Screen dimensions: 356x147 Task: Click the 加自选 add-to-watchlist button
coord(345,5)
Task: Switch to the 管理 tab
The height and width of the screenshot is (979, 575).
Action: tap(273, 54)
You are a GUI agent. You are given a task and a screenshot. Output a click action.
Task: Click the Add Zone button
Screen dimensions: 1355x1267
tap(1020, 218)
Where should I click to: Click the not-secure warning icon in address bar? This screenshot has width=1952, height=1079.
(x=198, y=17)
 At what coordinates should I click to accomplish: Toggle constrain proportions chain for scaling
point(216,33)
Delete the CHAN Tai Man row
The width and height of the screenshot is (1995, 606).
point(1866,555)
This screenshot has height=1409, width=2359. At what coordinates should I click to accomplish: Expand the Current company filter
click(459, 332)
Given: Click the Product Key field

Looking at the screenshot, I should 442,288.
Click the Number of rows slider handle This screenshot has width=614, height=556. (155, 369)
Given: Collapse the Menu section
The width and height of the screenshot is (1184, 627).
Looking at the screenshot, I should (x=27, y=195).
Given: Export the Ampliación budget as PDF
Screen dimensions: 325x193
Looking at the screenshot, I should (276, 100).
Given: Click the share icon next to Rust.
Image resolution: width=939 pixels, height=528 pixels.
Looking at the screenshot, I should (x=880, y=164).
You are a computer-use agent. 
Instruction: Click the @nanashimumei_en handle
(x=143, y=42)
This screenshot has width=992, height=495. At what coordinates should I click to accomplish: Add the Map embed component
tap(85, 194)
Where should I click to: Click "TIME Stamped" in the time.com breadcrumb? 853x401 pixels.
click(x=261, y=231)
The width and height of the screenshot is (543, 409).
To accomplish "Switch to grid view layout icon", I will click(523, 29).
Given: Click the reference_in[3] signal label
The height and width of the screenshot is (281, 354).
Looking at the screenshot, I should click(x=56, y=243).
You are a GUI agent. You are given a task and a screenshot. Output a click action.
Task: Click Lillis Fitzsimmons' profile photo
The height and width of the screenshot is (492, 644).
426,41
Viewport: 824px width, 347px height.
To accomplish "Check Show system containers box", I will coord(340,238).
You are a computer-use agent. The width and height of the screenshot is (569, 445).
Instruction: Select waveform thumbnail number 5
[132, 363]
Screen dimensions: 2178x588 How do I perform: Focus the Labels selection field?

_WHAT IS BEING ASKED_:
Rewrite all the lines above, putting "Screen size" wherever "Screen dimensions" appears and leaving everything else the same.

_RESPONSE TO THIS EXERCISE_:
Screen size: 356x147 Task: Click the 加自选 add-to-watchlist button
coord(345,5)
Task: Switch to the 管理 tab
The height and width of the screenshot is (979, 575).
Action: tap(273, 54)
You are a GUI agent. You are given a task and a screenshot. Output a click action.
Task: Click the Add Zone button
Screen size: 1355x1267
tap(1020, 218)
Where should I click to: Click the not-secure warning icon in address bar? This screenshot has width=1952, height=1079.
(x=198, y=17)
 At what coordinates should I click to accomplish: Toggle constrain proportions chain for scaling
point(216,33)
Delete the CHAN Tai Man row
The width and height of the screenshot is (1995, 606).
point(1866,555)
This screenshot has height=1409, width=2359. At what coordinates should I click to accomplish: Expand the Current company filter
click(459, 332)
Given: Click the Product Key field

Looking at the screenshot, I should 442,288.
Click the Number of rows slider handle This screenshot has width=614, height=556. (155, 369)
Given: Collapse the Menu section
The width and height of the screenshot is (1184, 627).
Looking at the screenshot, I should (x=27, y=195).
Given: Export the Ampliación budget as PDF
Screen size: 325x193
Looking at the screenshot, I should (276, 100).
Given: Click the share icon next to Rust.
Image resolution: width=939 pixels, height=528 pixels.
Looking at the screenshot, I should (x=880, y=164).
You are a computer-use agent. 
Instruction: Click the @nanashimumei_en handle
(x=143, y=42)
This screenshot has width=992, height=495. At what coordinates should I click to accomplish: Add the Map embed component
tap(85, 194)
Where should I click to: Click "TIME Stamped" in the time.com breadcrumb? 853x401 pixels.
click(x=261, y=231)
The width and height of the screenshot is (543, 409).
To accomplish "Switch to grid view layout icon", I will click(523, 29).
Given: Click the reference_in[3] signal label
The height and width of the screenshot is (281, 354).
Looking at the screenshot, I should click(x=56, y=243).
You are a GUI agent. You are given a task and a screenshot. Output a click action.
Task: Click Lillis Fitzsimmons' profile photo
The height and width of the screenshot is (492, 644).
426,41
Viewport: 824px width, 347px height.
To accomplish "Check Show system containers box", I will coord(340,238).
You are a computer-use agent. The width and height of the screenshot is (569, 445).
Instruction: Select waveform thumbnail number 5
[132, 363]
Screen size: 2178x588 How do I perform: Focus the Labels selection field?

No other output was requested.